_DOCUMENT EXTRACT_.
3) NASA has announced that from now on all space missions will be “dual use”, meaning that each NASA mission will be both military and civilian. Thus the development of nuclear reactor technology for space missions will also become a military technology.
Immediately after finishing the interview I bought a newspaper and headed for the airport security screening line and my boarding gate. Just as I entered the line two policemen asked if I was BRUCE GAGNON. They then directed me to follow them to the other end of the airport and would only say that I had been overhead making dangerous statements.
Amazingly they knew my name and had a copy of my boarding pass. All of this within 12 minutes after checking in at the airport.
As we walked to their office I racked my brain to understand what I might have said and to whom! Once inside the police inner sanctum I was questioned by three cops who wanted by name, my ID, my reason for being in Louisville, where I had spoken, to whom had I spoken.
Then they informed me that I had been overheard talking about bombs and contamination.
They searched by bag and one officer found my copy of the constitution and asked if I always carried it with me. I told him “Yes, you never know when you might need it.”
It took me a moment to realize that someone must have heard my statements to the reporter about the nuclear rocket. So I explained the situation to them. Luckily I had remembered the name of the reporter and I gave that to them as well. One of the cops then called information and got the number for the Columbus newspaper and called the reporter. He verified that I had just spoken to him about bombs and contamination and suggested they let me go.
But the cops were not done.
They then ran a national ID check on me to make sure I was not on some terrorist wanted list. Then they let me go and I headed for my gate.
I still made my plane but as I was boarding one of the cops stood by the door at the gate to make sure I got on the plane. (Must have thought I’d slip out the back way or something.)

_EXERCISE INSTRUCTIONS_.
1 – In the airport account, how soon after checking in did the police already know the writer's name and have a copy of the boarding pass?
2 – Please translate this sentence from the airport account into Spanish: "But the cops were not done."
3 – Carry the airport account forward from its final sentence.

_DATASET CONTENT_.
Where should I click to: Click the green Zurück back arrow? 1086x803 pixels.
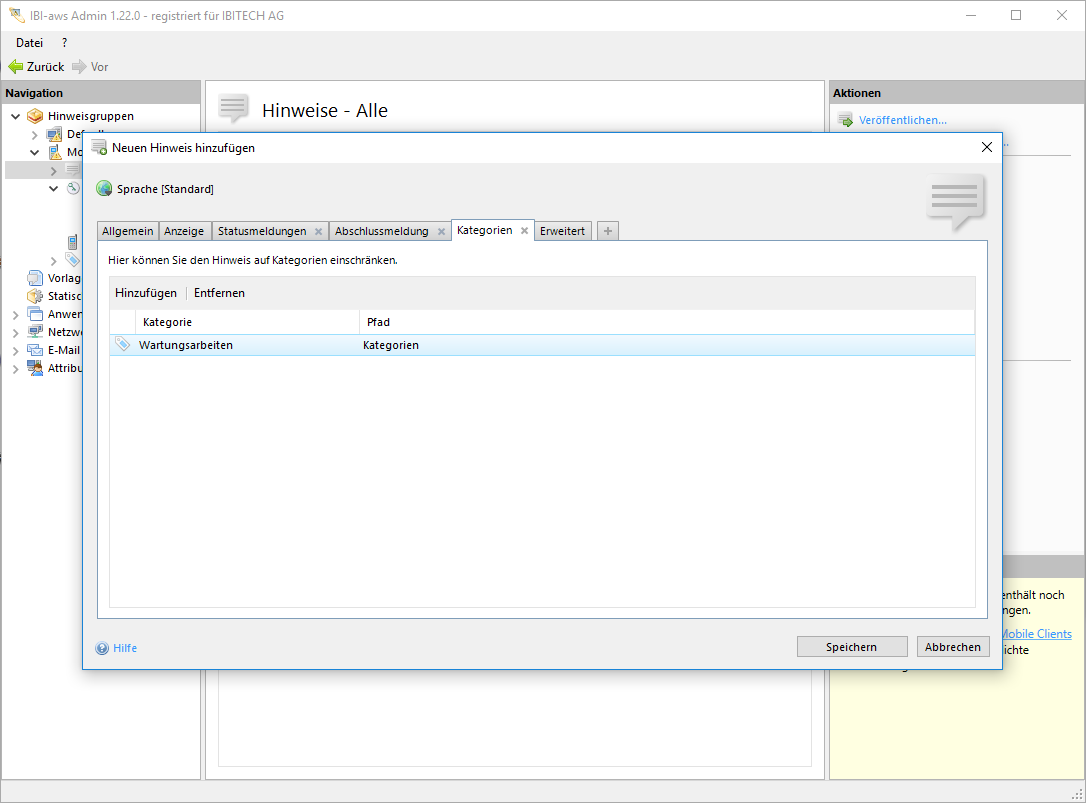(x=15, y=67)
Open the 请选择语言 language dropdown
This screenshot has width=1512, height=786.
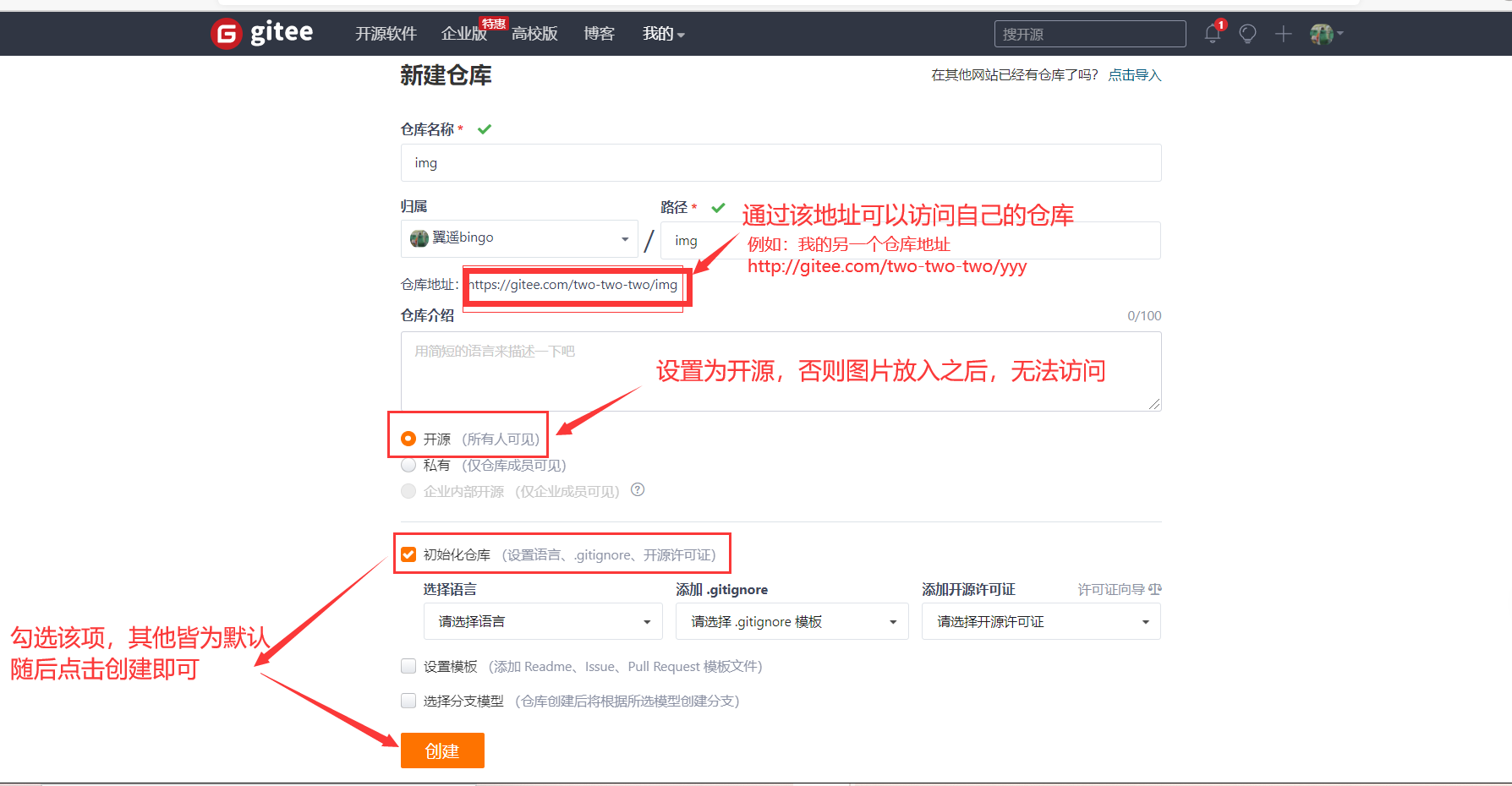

_TASK-BY-TASK OUTPUTS_.
1 – Within 12 minutes.

2 – Pero los policías no habían terminado.

3 –
The remarkable thing to me is just how paranoid everyone has become that people are now reporting anyone that says any “key” word in airports, or probably anywhere else. I told the cops that I thought potential terrorists were not likely to stand in the middle of an airport and talk on the phone about bombs and contamination.
My trip to Louisville was sponsored by the local Fellowship of Reconciliation chapter. On Sunday, July 27 (my birthday) I spoke at the Central Presbyterian Church about the militarization of space and then on Monday at noon a different group heard me talk about the “Price of Endless War” at a local restaurant. Veteran activist Jean Edwards was the leading organizer of the trip and I stayed in the home of retired Presbyterian minister David Bos.
Just the week before David Bos has arranged for me to fly to Daytona Beach, Florida to deliver two workshops at the annual conference of the National Association of Ecumenical & Interreligious Staff. This was an important opportunity to present our message to religious leaders from throughout the nation.
One person who attended one of my workshops, and added much to it, was former Congressman Bob Edgar, now the General Secretary of the National Council of Churches.
My Louisville airport experience underscored to me the dangers we face in our nation today. While we all are concerned about terrorist attacks, I am frankly much more concerned about the loss of our civil liberties in the name of protecting us from terrorism.
The constitution is a very fragile document. It is something we should all carry with us and fight to hold onto.